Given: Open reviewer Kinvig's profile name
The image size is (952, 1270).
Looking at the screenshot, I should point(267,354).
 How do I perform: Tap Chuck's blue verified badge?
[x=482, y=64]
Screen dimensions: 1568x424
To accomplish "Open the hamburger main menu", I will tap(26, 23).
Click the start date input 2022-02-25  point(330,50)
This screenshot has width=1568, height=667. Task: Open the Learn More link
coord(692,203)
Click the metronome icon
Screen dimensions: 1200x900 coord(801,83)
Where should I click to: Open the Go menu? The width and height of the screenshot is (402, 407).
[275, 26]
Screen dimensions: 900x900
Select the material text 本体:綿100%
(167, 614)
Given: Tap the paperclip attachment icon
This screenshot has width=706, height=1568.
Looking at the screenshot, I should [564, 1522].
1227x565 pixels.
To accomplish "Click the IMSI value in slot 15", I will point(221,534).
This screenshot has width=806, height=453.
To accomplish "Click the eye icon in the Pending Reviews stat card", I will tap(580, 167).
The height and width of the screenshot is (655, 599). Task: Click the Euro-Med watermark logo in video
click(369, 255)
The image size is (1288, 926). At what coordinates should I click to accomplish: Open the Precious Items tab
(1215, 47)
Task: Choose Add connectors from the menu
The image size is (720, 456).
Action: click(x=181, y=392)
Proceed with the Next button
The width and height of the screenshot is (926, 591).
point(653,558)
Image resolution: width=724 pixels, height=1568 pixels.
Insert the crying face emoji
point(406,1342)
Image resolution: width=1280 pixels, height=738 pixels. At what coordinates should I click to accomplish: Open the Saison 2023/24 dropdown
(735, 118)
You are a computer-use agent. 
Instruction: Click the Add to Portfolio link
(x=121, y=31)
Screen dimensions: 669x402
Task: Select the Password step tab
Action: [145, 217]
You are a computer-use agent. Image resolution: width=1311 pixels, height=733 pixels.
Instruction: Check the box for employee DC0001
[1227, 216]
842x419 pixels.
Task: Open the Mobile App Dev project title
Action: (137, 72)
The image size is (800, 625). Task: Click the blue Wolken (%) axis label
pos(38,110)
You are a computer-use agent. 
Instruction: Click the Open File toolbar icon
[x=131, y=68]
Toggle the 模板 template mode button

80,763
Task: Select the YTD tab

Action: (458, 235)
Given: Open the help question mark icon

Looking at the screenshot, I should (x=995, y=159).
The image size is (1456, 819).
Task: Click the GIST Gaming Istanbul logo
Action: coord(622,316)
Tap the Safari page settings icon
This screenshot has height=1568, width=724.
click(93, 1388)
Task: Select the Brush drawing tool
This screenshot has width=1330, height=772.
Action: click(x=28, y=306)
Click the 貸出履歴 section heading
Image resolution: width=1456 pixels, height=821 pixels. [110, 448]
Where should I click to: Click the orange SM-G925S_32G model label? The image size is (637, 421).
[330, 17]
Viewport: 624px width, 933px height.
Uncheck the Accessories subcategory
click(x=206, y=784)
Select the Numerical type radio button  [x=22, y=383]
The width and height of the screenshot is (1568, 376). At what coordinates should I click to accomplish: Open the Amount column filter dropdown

• [Work instruction]
Which of the lines above carry the string "will"? Copy every one.

• [Worked solution]
To accomplish "Open the hamburger main menu", I will tap(26, 23).
To accomplish "Click the IMSI value in slot 15", I will point(221,534).
To accomplish "Click the eye icon in the Pending Reviews stat card", I will tap(580, 167).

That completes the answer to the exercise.